• **Texto citado**
Os planos de Flordelis para matar o marido e “não escandalizar o nome de Deus”, segundo os investigadores

As suspeitas foram confirmadas. A deputada federal Flordelis dos Santos, de 59 anos, foi acusada formalmente nesta segunda-feira de ser a mandante do assassinato de seu marido, alvejado ano passado na casa de Niterói onde o casal morava com seus 55 filhos, quatro deles biológicos e os demais adotivos. O crime tem todos os ingredientes para se transformar numa série de documentário de sucesso. A polícia afirma que a parlamentar, que também é pastora evangélica, ordenou que seus filhos matassem o pai em meio à disputa por poder e dinheiro na Igreja que ambos fundaram. Mais cinco de seus filhos foram presos, além de uma neta, mas ela segue em liberdade ―por conta de sua imunidade parlamentar, só poderia ser presa em flagrante de crime inafiançável.

• **Informações fornecidas**
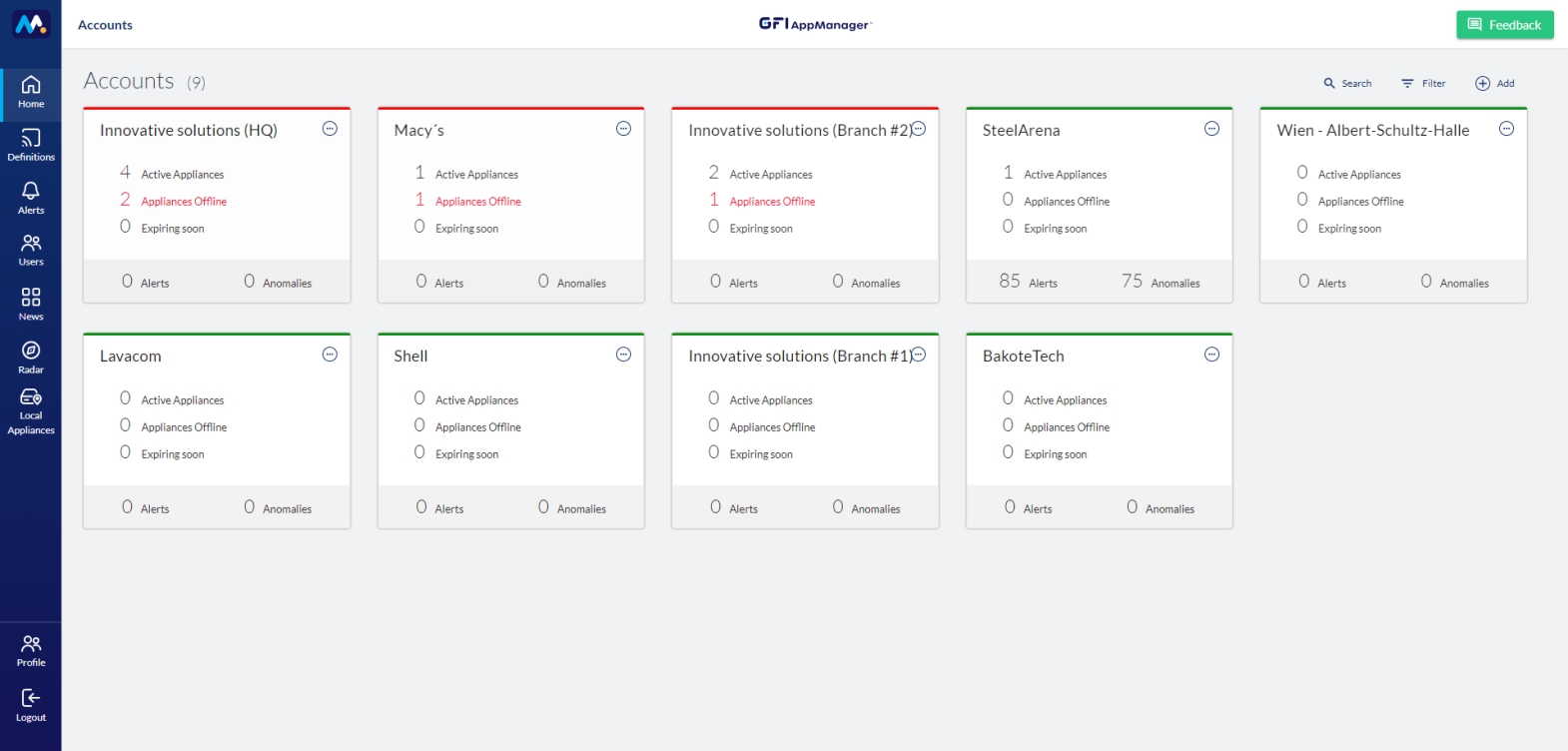1568x751 pixels.
Task: Click the GFI AppManager logo at the top
Action: pyautogui.click(x=817, y=25)
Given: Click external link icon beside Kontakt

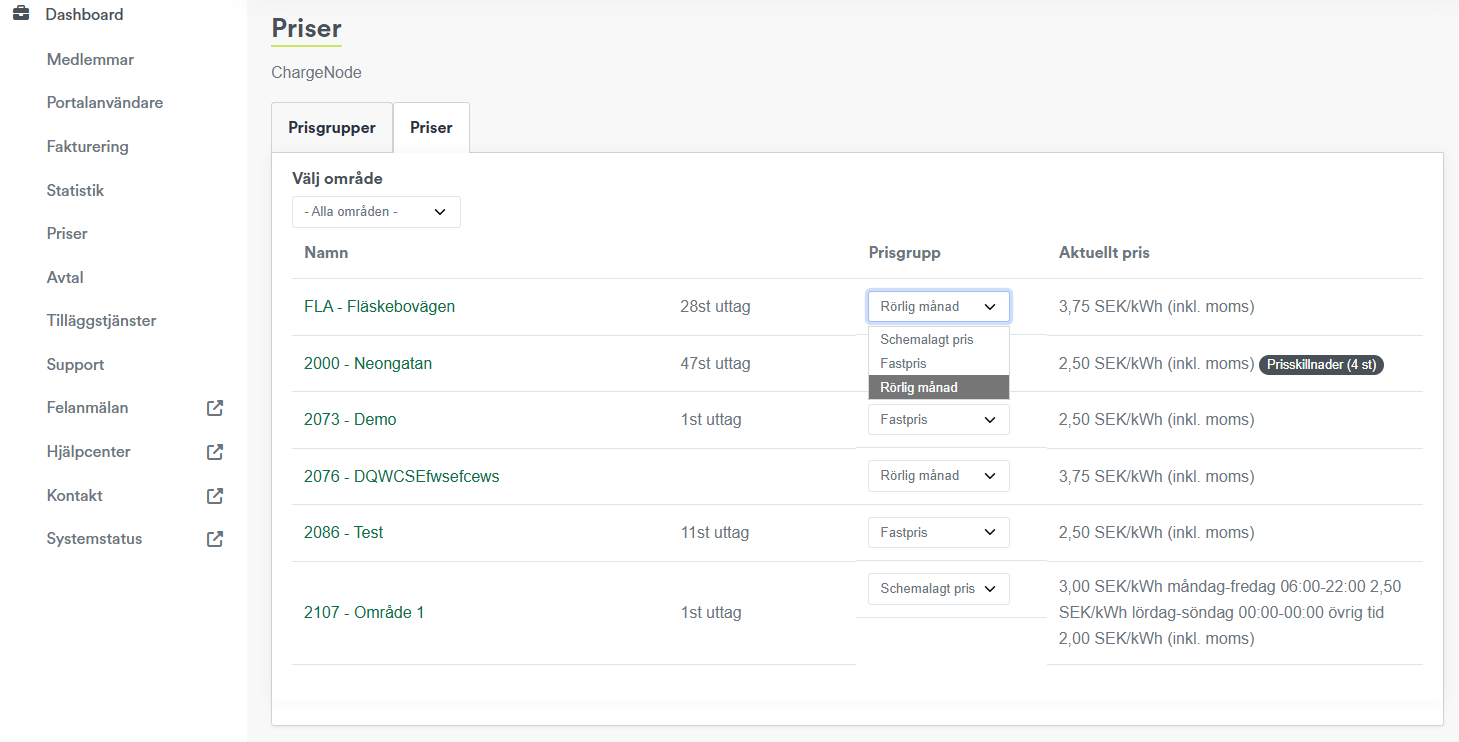Looking at the screenshot, I should pyautogui.click(x=215, y=495).
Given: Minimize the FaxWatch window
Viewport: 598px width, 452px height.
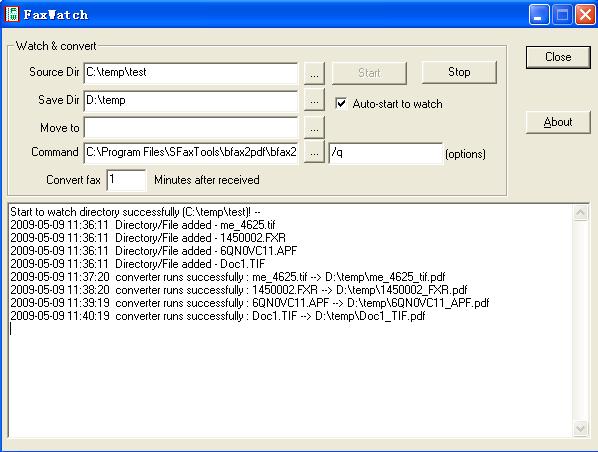Looking at the screenshot, I should [539, 14].
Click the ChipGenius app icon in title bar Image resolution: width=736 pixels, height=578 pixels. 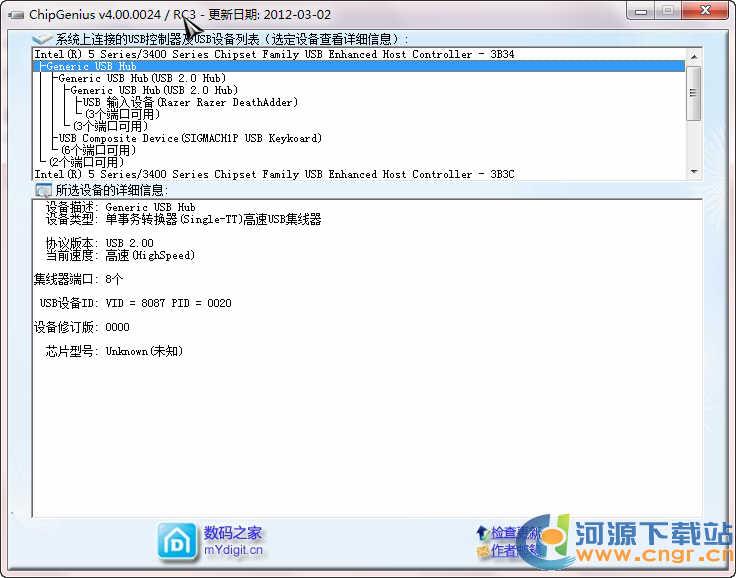(x=15, y=15)
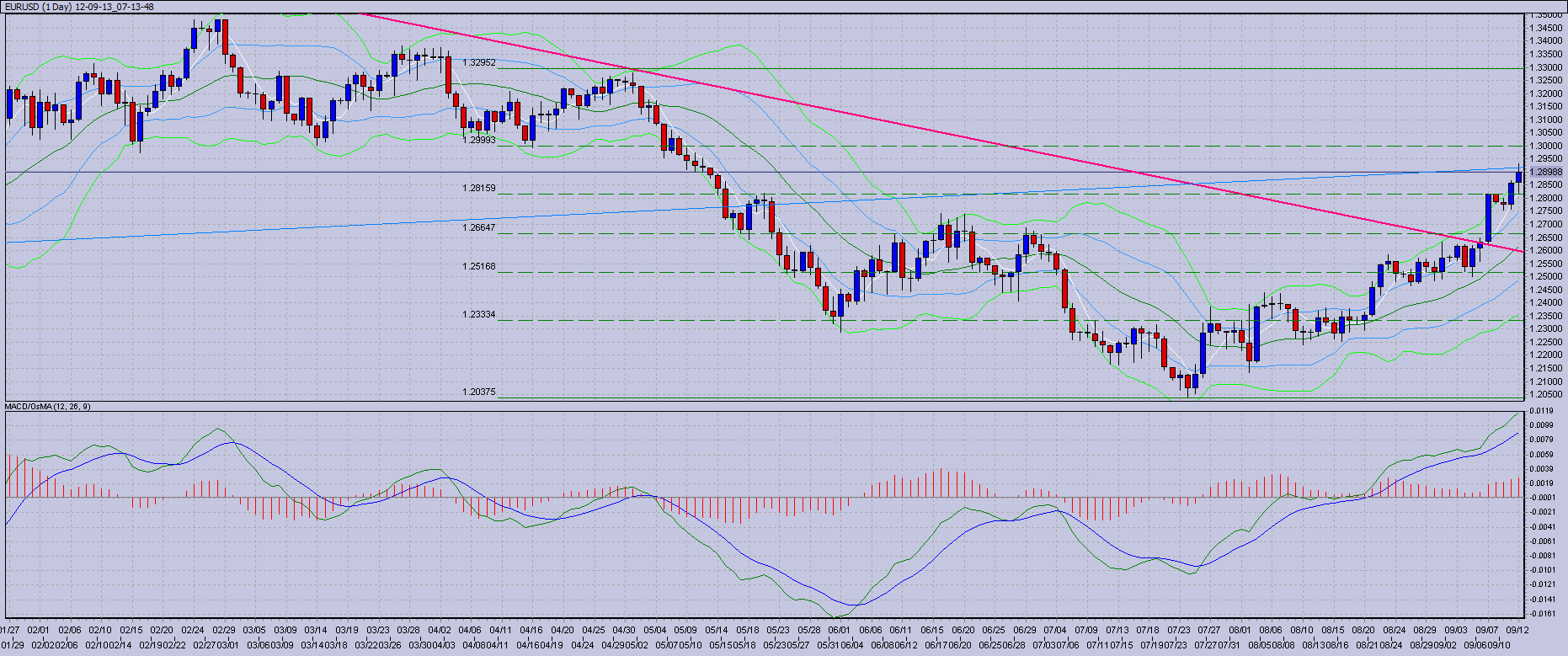
Task: Click 1.25000 on the price axis
Action: coord(1546,276)
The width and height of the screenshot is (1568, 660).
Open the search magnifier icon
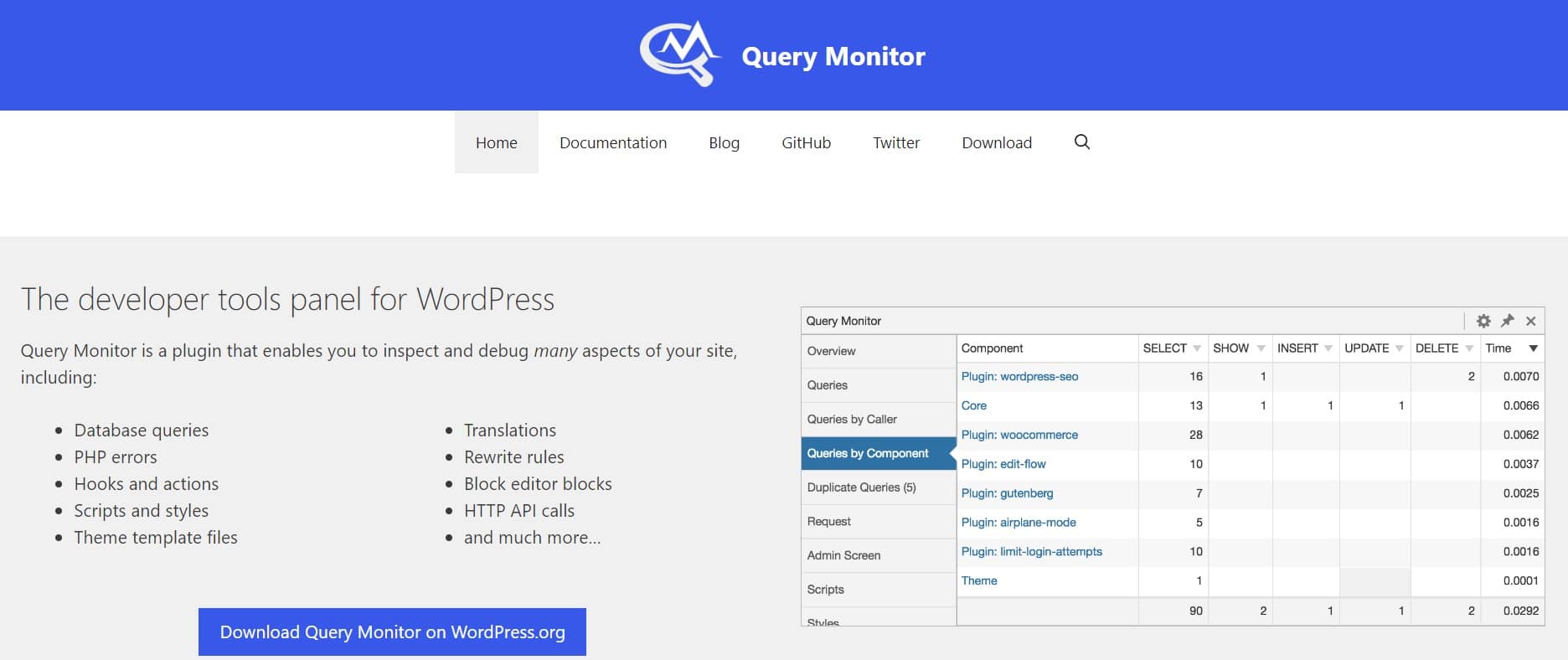point(1081,142)
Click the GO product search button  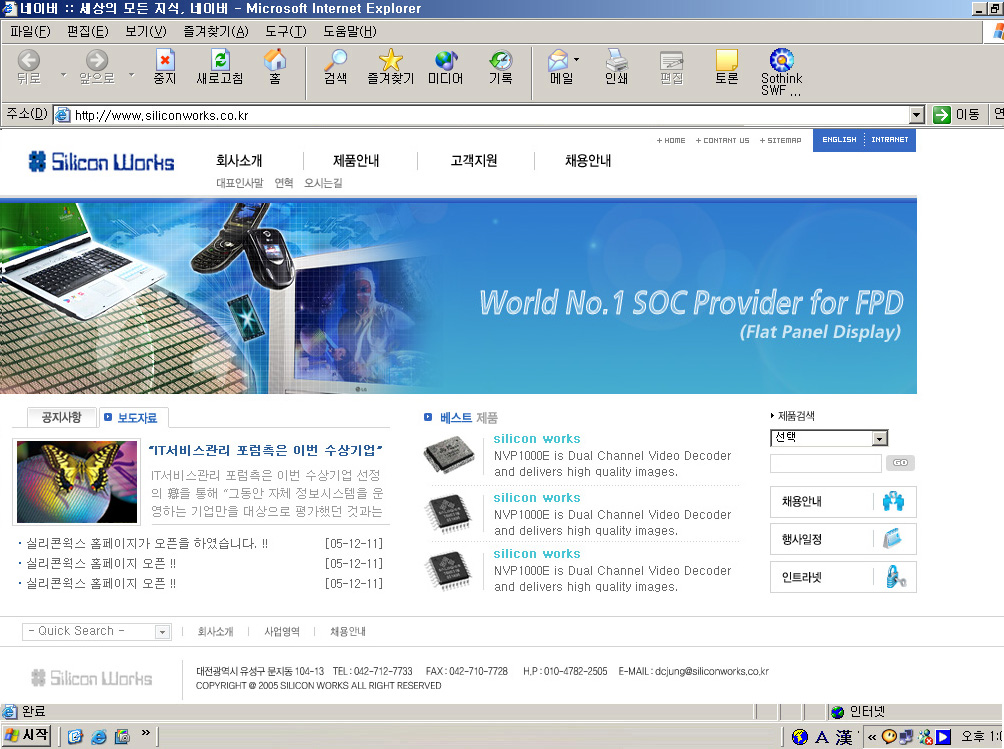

• **Instruções**
Prossiga a reportagem sobre a acusação contra Flordelis, começando logo após a última frase apresentada. As entradas formam um material à parte, independente do texto.

• **Resposta ao exercício**
Anderson do Carmo, 42, recebeu 30 disparos na garagem de sua casa após chegar com a esposa de um evento religioso. Era junho de 2019. Ambos haviam passado até então uma imagem harmoniosa de altruísmo e felicidade. Ela tinha uma longa carreira, que inspirou um filme sobre sua vida, e ganhou um disco de ouro como cantora gospel.
 
Imediatamente após o assassinato, dois dos filhos foram presos. Um deles, detido no velório do padrasto após ser acusado de apertar o gatilho, confessou o crime; o outro foi preso por conseguir a pistola. A investigação recentemente concluída indica que Flordelis tentou matar o marido pelo menos outras quatro vezes com a cumplicidade de parte da prole. Como afirmou um dos investigadores, “temos 20% da família envolvida nesse crime”. Ele se referia aos 11 detidos no caso.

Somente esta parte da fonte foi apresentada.